- Poster
- Directed by: Manivasagam
- Written by: Manivasagam K. C. Thangam (dialogues)
- Produced by: K. Balu
- Starring: Prabhu; Kanaka;
- Cinematography: R. Raghunatha Reddy
- Edited by: L. Kesavan
- Music by: Deva
- Production company: K. B. Films
- Release date: 2 November 1994;
- Running time: 161 minutes
- Country: India
- Language: Tamil

= Jallikattu Kaalai =

1994 film by Manivasagam

Jallikattu Kaalai (/ta/ ) is a 1994 Indian Tamil-language film directed by Manivasagam, starring Prabhu and Kanaka. The film was released on 2 November 1994.

== Plot ==
Gopalakrishnan works in a mill owned by Sundara Gounder. Radha, Sundara Gounder's daughter, returns to the village after her studies and falls in love with Gopalakrishnan. Loose Gounder is a vicious landlord who has raped many women.

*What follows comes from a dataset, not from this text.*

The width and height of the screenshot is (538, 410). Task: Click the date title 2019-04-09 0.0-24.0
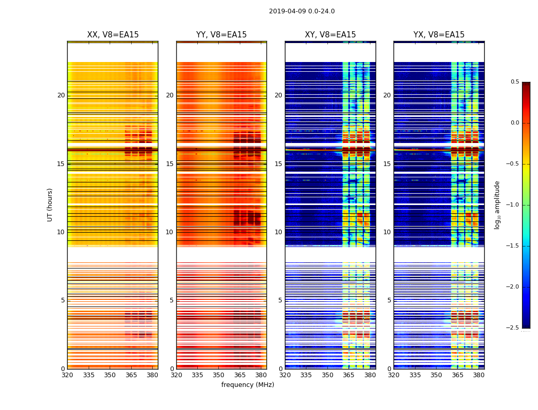302,11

When Sundara Gounder knows about his daughter's love, Sundara Gounder arranges her marriage in a hurry, to a fraud. Before the marriage, her fiancé makes a deal with Loose Gounder: Loose Gounder can spend one night with Radha and can do whatever he wants. Gopalakrishnan then stops the marriage and the fraud is arrested by the police. Sundara Gounder apologises to Gopalakrishnan and Radha marries her lover Gopalakrishnan.

Loose Gounder, who cannot digest that his plan failed, kills one of Gopalakrishnan's calves and the first night is therefore cancelled. One night, Radha sees her husband Gopalakrishnan having a conversation with the flower seller Poovatha. When Radha asks her to explain what happened, Poovatha lies to her that she had sexual intercourse with her husband Gopalakrishnan prior to their marriage.

At their first night, Gopalakrishnan clarifies that Poovatha had lied, but Radha does not believe him and Gopalakrishnan challenges her to prove her wrong right away. Poovatha was actually forced to lie because Loose Gounder raped her in the past and he had promised Poovatha to marry her. Thereafter, Loose Gounder kills Poovatha in her house and at that time, Gopalakrishnan comes to her house. Radha, who secretly followed him after the quarrel, believes that Gopalakrishnan killed Poovatha.

Gopalakrishnan eventually finds the culprit, but in the meantime, Loose Gounder kidnaps him and his wife. The film ends with Loose Gounder being killed by Gopalakrishnan's cow, the mother of the killed calf.

== Soundtrack ==
The music was composed by Deva, with lyrics written by Kalidasan.

| Song | Singer(s) | Duration |
|---|---|---|
| "Aanakili" | Mano, Swarnalatha | 6:14 |
| "Nadaya Ithu Nadaya" | S. P. Balasubrahmanyam | 5:13 |
| "Nimmathi Enna Vilai" | S. P. Balasubrahmanyam | 5:08 |
| "Sirumalli Poove" | Mano, K. S. Chithra | 5:04 |
| "Thookanakuruvi" | S. P. Balasubrahmanyam, K. S. Chithra | 4:57 |

== Reception ==
K. Vijiyan of the New Straits Times described the film as "tedious" and wrote that "it did not live up to expectations". The Indian Express wrote, "Its the oft-repeated story [..] The situations are routine and scenes clichéd."